#### To do
The entries below contain a stretch that opens with the line containing "[button] (1066, 31)" and closes with the line containing "Tijuana (957, 308)"; set down that stretch exactly, both ends included, and nothing else.

#### Task input
▽
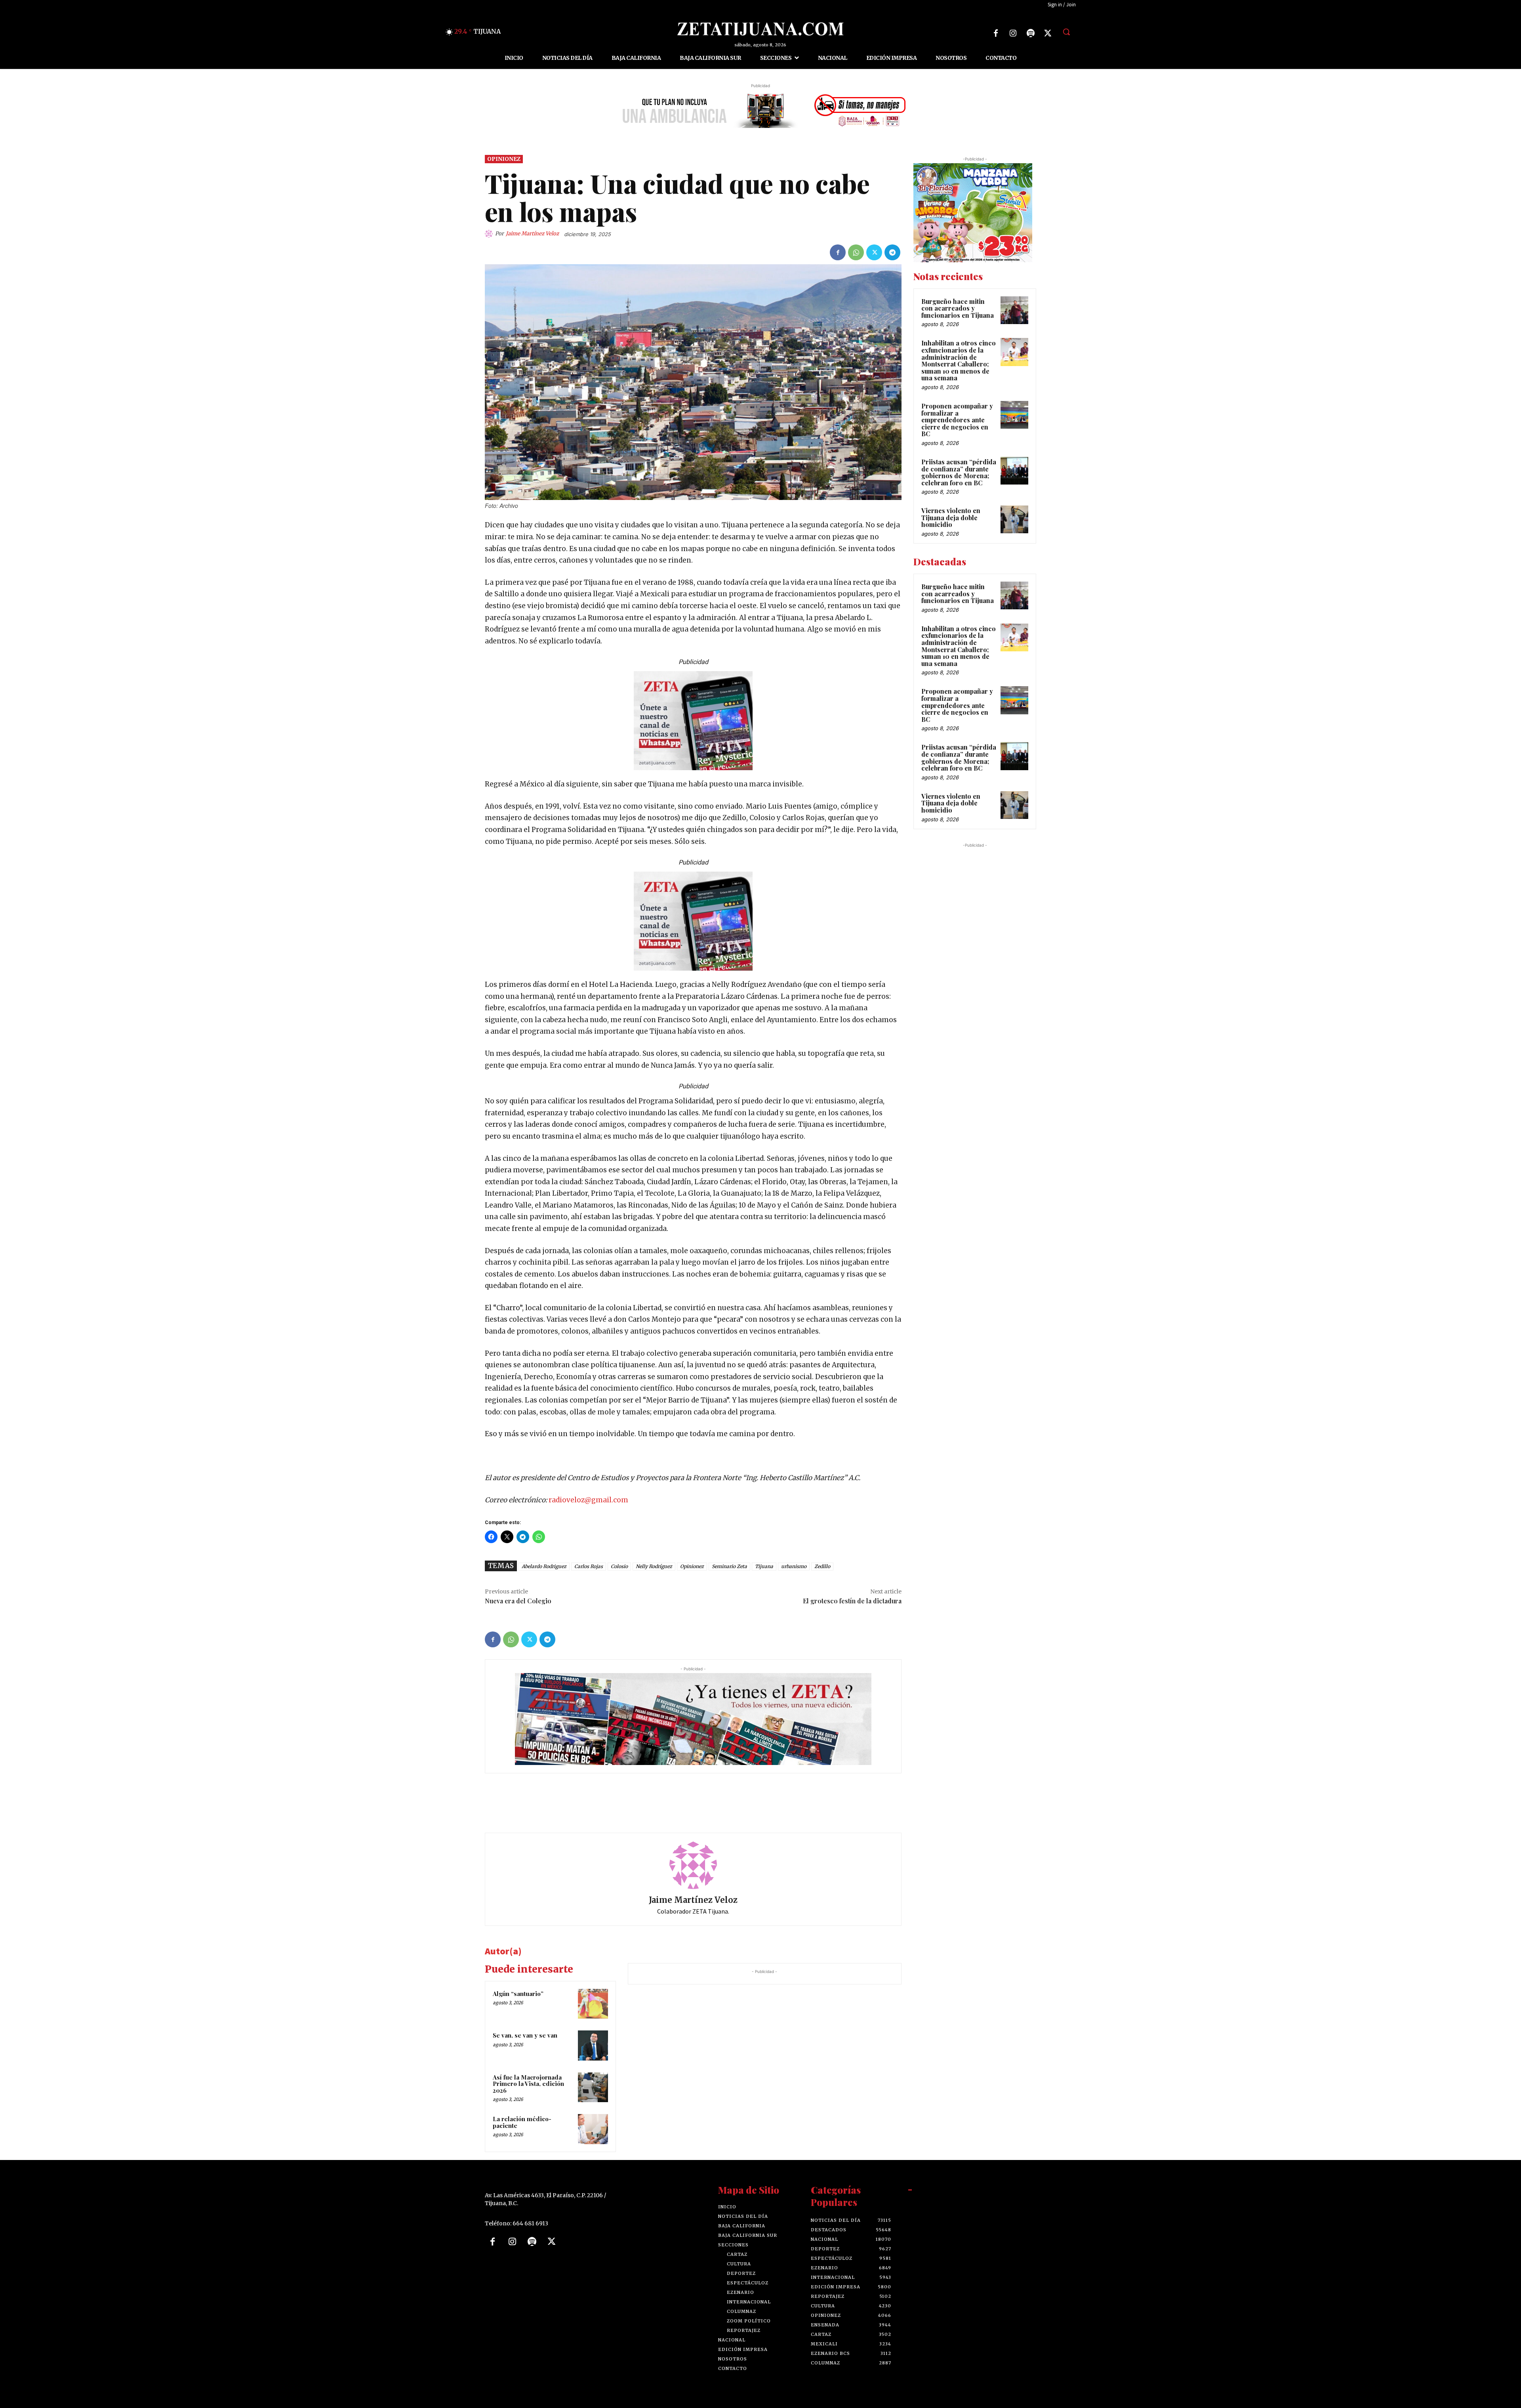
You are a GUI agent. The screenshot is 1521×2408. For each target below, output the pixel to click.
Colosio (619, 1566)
△
▽
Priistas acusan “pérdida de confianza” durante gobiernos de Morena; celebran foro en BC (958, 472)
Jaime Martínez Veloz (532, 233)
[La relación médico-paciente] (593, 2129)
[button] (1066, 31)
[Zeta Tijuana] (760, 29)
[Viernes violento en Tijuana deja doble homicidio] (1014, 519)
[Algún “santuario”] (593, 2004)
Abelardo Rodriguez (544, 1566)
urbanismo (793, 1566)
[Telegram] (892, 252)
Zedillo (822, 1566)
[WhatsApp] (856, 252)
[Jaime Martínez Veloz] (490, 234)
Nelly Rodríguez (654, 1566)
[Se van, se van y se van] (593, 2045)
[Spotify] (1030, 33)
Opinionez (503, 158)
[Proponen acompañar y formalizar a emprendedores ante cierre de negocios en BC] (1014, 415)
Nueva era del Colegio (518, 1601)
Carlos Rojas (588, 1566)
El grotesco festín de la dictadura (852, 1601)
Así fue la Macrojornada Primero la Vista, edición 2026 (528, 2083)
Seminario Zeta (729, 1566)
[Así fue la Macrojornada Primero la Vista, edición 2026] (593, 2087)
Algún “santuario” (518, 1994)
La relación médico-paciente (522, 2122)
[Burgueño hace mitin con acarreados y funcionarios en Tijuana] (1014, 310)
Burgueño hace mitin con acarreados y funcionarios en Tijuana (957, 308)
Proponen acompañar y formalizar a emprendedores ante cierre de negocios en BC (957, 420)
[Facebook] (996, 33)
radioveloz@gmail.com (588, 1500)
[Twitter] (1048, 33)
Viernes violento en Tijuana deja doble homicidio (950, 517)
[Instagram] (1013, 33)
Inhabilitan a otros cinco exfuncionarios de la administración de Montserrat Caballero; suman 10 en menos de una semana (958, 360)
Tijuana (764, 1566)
△
#### Task output
[button] (1066, 31)
[Zeta Tijuana] (760, 29)
[Viernes violento en Tijuana deja doble homicidio] (1014, 519)
[Algún “santuario”] (593, 2004)
Abelardo Rodriguez (544, 1566)
urbanismo (793, 1566)
[Telegram] (892, 252)
Zedillo (822, 1566)
[WhatsApp] (856, 252)
[Jaime Martínez Veloz] (490, 234)
Nelly Rodríguez (654, 1566)
[Se van, se van y se van] (593, 2045)
[Spotify] (1030, 33)
Opinionez (503, 158)
[Proponen acompañar y formalizar a emprendedores ante cierre de negocios en BC] (1014, 415)
Nueva era del Colegio (518, 1601)
Carlos Rojas (588, 1566)
El grotesco festín de la dictadura (852, 1601)
Así fue la Macrojornada Primero la Vista, edición 2026 (528, 2083)
Seminario Zeta (729, 1566)
[Así fue la Macrojornada Primero la Vista, edición 2026] (593, 2087)
Algún “santuario” (518, 1994)
La relación médico-paciente (522, 2122)
[Burgueño hace mitin con acarreados y funcionarios en Tijuana] (1014, 310)
Burgueño hace mitin con acarreados y funcionarios en Tijuana (957, 308)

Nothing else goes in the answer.